This evening at the Milwaukee Catholic cathedral and later at a downtown country club, Catholic lawyers, judges and lawmakers will be processing to the altar with Archbishop Jerome Listecki to celebrate and honor themselves at what is called an annual “Red Mass”. Apparently in the middle ages when every judge was a Catholic, they wore red robes, hence the name.

They will, of course, also be gathering around the bronze frieze of former Archbishop Rembert Weakland depicting himself as a protector of little children, who for over 25 years (detailed in some 60,000 pages of court ordered release church documents), was the principle architect of the cover up of thousands of child sex crimes, over 8,000 documented in reports according to records, by dozens and dozens of sex offending clerics.

How ironic is it that lawyers, judges and lawmakers are gathering, especially now, when 575 Milwaukee victim cases are still languishing in federal bankruptcy court for almost five years. Bankruptcy will soon be coming a close, but not closing with justice. Lawyers will be taking away the most obscene profits from victim cases in US history. Twice as much money will be pocketed by lawyers than will be providing restitution to all victims combined, over two-thirds of the “winnings”, with $19.5 million to church and bankruptcy lawyers (charging anywhere from $450 to $995 dollars a billable hour), $4.5 million for lawyers to lose a federal appeal to protect a likely fraudulent trust set up by former Archbishop Timothy Dolan.

This is hardly the time for Catholic lawyers to celebrate their boom year of profits at the expense of victims of childhood sexual abuse by clergy. Isn’t it more fitting that they pray today for repentance, lower their fees and return some of that money to survivors? And instead of feasting at a country club, how about serving and having supper with the poor at St. Benedict’s meal program, which is conveniently located across from the courthouse?

It’s not likely that the famous Gospel story of Jesus overturning the money tables in the temple, an action of defiance and resistance of capital that directly led to his death, will be the Gospel story proclaimed by Listecki, himself a lawyer, this evening. But it wouldn’t be a bad idea.

Just like the testimony of survivors, the word of Jesus is hard to hear. His desire for justice pierces the legal mumbling and procedures of the law and lawyerly self-congratulations. Sometimes, that desire is betrayed for a buck, as with Judas.

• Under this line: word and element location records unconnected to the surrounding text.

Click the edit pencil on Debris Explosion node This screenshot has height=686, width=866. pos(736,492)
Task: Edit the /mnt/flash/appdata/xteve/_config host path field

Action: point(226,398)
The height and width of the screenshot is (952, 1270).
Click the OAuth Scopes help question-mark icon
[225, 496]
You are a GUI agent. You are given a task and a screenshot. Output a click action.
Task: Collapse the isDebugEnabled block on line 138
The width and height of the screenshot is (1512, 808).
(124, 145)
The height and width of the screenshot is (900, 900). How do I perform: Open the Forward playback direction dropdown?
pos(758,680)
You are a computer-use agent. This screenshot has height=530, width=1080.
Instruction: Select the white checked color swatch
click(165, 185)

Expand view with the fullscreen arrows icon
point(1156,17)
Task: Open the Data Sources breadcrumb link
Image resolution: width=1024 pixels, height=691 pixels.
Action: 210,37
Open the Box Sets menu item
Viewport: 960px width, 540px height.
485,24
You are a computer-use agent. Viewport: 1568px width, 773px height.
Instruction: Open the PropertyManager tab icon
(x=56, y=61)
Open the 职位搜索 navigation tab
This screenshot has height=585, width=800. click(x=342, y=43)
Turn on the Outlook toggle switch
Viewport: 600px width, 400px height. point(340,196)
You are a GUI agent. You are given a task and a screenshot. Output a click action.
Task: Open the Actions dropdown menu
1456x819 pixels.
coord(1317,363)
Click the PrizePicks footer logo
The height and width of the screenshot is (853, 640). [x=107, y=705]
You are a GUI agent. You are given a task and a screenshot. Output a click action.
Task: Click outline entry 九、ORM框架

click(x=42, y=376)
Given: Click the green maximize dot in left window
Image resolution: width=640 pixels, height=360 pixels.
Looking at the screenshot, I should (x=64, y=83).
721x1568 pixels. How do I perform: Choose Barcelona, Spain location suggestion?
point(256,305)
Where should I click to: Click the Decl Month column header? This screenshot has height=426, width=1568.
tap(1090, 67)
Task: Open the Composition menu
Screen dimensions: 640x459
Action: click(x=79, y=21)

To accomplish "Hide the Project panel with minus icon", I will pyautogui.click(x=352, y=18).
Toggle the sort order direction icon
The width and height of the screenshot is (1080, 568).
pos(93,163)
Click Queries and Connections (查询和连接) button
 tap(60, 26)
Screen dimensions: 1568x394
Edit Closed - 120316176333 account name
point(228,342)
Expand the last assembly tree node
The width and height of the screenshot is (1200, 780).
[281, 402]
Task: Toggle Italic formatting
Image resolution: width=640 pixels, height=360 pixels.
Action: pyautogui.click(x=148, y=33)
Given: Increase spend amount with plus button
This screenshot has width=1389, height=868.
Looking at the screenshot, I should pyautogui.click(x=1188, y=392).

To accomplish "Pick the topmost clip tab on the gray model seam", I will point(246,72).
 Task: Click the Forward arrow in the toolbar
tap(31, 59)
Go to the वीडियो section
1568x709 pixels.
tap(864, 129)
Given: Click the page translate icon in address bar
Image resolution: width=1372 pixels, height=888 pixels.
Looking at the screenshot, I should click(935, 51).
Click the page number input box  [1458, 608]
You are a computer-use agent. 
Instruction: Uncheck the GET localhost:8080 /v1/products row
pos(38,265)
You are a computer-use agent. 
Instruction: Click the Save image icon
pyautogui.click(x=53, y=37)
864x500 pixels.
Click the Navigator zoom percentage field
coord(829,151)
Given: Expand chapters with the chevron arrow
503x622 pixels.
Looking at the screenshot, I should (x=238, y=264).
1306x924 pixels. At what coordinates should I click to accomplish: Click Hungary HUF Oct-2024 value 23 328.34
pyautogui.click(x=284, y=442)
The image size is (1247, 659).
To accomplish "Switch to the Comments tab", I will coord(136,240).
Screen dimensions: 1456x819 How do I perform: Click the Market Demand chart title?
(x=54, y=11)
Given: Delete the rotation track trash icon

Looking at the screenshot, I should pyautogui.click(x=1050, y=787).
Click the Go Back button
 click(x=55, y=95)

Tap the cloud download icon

Other times, even the most ardent disciple, like Peter, whose name bears the chair which is placed at the center of the Catholic tradition, simply fall asleep when Jesus needs him awake.

In the Christian faith the word of Jesus survived his death in the event they name the resurrection, an event around which the early Christians staked their comfort, their social standing, and in some cases their very lives. They forged together a fighting community of solidarity with the forgotten, the outcast, the unwanted.

Today, one can only hope that the word of Jesus can still be heard tonight and open the hearts of lawyers and judges that they might realize that the word has been made present in the witness and testimony of Milwaukee survivors, in spite of a legal cadre that has so battered and battled them.